**What to work on**
Could you carry on the pandas walkthrough on hourly NYC felony rates by day type, starting after its final line of code?

**Document excerpt**
= = = =

Set Day Type equal to the correct type of day.

def day_type(row):
    if row['Summer Vacation'] == 1:
        return 'Summer Vacation'
    if row['Weekend Day'] == 1:
        return 'Weekend Day'
    if row['Weekday Holiday'] == 1:
        return 'Weekday Holiday'
    if row['School Day'] == 1:
        return 'School Day'

df['Day Type'] = df.apply(lambda row: day_type(row), axis=1)

# Convert Day Type column to categorical
df['Day Type'] = df['Day Type'].astype('category')

Plot Hourly Felony Rate in NYC by day type.

crimes_by_day_type = df['Occurrence Date'].groupby([df['Occurrence Hour'], df['Day Type']]).count().unstack()
crime_rate_hourly_by_day_type = crimes_by_day_type.div(days)

= = = =

**Dataset entries**
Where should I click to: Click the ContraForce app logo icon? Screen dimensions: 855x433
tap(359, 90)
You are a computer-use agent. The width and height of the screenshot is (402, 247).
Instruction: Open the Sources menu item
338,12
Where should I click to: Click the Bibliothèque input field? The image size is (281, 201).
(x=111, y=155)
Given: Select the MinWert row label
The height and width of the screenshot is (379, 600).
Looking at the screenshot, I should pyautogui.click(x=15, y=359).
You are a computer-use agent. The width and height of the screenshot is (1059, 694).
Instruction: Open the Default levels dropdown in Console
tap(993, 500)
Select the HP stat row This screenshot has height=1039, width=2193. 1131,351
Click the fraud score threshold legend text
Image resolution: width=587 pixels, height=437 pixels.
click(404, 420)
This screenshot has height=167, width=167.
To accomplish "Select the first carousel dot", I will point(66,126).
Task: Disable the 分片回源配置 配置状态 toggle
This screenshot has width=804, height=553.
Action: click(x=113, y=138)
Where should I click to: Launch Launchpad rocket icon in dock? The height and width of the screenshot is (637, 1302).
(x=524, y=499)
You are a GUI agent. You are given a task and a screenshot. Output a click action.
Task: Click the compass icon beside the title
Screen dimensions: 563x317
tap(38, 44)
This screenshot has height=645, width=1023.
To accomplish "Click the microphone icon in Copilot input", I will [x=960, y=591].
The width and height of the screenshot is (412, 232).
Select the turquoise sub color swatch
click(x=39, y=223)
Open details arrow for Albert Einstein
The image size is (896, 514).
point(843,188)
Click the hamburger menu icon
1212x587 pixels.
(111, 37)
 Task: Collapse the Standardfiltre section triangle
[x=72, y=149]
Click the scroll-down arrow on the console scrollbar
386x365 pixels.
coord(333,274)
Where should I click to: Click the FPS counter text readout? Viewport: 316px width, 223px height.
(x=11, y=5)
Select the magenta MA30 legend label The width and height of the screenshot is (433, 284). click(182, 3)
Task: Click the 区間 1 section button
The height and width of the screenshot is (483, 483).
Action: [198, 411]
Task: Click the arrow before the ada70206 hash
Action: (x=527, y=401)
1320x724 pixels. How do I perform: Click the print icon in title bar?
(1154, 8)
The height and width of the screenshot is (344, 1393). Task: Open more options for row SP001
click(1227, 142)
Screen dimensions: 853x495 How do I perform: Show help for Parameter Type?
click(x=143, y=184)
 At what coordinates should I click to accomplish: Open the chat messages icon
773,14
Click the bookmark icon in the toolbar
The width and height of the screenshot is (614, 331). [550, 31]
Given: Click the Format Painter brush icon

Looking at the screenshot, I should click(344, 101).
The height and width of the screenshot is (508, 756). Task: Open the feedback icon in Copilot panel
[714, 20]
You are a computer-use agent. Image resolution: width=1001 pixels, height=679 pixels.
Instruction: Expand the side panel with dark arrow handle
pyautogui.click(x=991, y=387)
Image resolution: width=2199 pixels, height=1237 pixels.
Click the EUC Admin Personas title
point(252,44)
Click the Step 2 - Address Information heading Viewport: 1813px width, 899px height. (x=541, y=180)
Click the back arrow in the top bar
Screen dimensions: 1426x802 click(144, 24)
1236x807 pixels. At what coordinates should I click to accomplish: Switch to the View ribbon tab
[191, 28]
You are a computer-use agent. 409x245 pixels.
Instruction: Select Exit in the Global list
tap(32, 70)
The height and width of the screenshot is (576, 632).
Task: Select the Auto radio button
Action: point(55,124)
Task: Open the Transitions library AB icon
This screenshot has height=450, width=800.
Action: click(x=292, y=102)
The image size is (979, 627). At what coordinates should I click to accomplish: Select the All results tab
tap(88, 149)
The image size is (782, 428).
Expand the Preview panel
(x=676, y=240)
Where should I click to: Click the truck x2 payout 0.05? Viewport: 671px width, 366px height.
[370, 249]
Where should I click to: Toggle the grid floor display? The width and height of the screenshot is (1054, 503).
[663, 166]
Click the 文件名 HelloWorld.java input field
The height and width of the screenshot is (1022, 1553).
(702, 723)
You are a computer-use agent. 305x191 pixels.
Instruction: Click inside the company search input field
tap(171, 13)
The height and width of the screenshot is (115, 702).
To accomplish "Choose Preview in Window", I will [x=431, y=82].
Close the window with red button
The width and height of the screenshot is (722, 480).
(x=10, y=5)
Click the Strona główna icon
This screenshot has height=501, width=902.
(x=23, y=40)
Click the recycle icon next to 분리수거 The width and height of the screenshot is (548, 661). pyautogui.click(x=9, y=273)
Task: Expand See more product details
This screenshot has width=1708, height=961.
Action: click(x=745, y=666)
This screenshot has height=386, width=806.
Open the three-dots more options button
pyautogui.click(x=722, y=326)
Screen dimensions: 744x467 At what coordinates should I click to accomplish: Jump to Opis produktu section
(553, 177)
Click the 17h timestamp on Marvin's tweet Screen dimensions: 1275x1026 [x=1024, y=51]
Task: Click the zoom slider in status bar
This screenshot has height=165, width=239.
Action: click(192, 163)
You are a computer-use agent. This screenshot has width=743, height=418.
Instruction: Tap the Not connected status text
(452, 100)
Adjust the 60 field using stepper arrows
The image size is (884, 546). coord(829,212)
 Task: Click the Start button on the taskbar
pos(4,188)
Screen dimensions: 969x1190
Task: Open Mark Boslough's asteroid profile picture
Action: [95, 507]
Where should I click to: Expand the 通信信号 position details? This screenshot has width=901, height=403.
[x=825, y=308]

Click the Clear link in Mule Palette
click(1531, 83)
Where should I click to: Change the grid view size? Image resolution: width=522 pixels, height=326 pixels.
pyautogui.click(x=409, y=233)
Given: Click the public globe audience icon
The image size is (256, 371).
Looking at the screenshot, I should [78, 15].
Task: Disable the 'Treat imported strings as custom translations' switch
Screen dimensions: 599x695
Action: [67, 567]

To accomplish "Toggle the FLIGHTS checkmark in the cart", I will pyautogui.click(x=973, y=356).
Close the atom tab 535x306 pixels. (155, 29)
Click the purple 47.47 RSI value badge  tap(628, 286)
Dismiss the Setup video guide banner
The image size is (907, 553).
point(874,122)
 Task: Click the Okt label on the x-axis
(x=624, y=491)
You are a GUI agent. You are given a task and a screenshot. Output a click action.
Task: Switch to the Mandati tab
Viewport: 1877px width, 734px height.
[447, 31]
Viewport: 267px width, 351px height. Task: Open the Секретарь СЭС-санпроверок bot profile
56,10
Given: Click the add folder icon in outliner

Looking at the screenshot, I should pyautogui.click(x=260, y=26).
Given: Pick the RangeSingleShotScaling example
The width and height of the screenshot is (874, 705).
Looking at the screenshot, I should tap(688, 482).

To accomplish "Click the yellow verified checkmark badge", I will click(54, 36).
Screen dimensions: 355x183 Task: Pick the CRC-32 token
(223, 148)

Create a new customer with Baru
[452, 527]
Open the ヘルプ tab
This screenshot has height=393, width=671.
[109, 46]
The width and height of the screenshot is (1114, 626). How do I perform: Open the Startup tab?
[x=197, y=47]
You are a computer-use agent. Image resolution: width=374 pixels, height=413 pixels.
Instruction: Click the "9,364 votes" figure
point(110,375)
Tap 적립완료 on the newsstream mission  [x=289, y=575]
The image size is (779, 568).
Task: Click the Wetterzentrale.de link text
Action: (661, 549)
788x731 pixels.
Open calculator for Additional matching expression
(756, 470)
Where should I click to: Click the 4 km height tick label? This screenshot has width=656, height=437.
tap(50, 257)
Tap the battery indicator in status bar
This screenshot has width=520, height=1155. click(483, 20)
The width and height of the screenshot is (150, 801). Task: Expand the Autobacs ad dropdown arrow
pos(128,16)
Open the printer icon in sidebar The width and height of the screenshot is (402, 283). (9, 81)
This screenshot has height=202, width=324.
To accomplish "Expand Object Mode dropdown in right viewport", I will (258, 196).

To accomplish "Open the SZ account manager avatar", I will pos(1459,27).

= = = =

**The result**
crime_rate_hourly_by_day_type.plot(figsize=(10,8), title='Hourly Felony Rate in NYC is Higher on School Days');

fig

You can see that the overall level of felonies is much higher on school days than holiday or weekend days. Let’s dive deeper and segment this analysis across the various types of offenses. We’ll want to calculate two things:

  1. Number of crimes
  2. Rate of crimes

And segment them across three attributes:

  1. Day Type: school day, summer vacation, weekday holiday, weekend day
  2. Offense Type: burglary, felony assault, grand larceny, grand larceny of motor vehicle, murder, rape and robbery
  3. Occurrence Hour: hourly from 12am through 11pm

If we were working in Excel, this would be pretty time intensive. Thankfully Python’s groupby and aggregate functions can take care of this pretty easily. Below we define an aggregation to count the number of occurrences. Then, we group the data frame by Offense, Occurrence Hour and Day Type and apply the aggregation. Finally, we divide the ‘hourly_rate’ aggregation by the appropriate number of days for each day type to convert crime counts into crime rates.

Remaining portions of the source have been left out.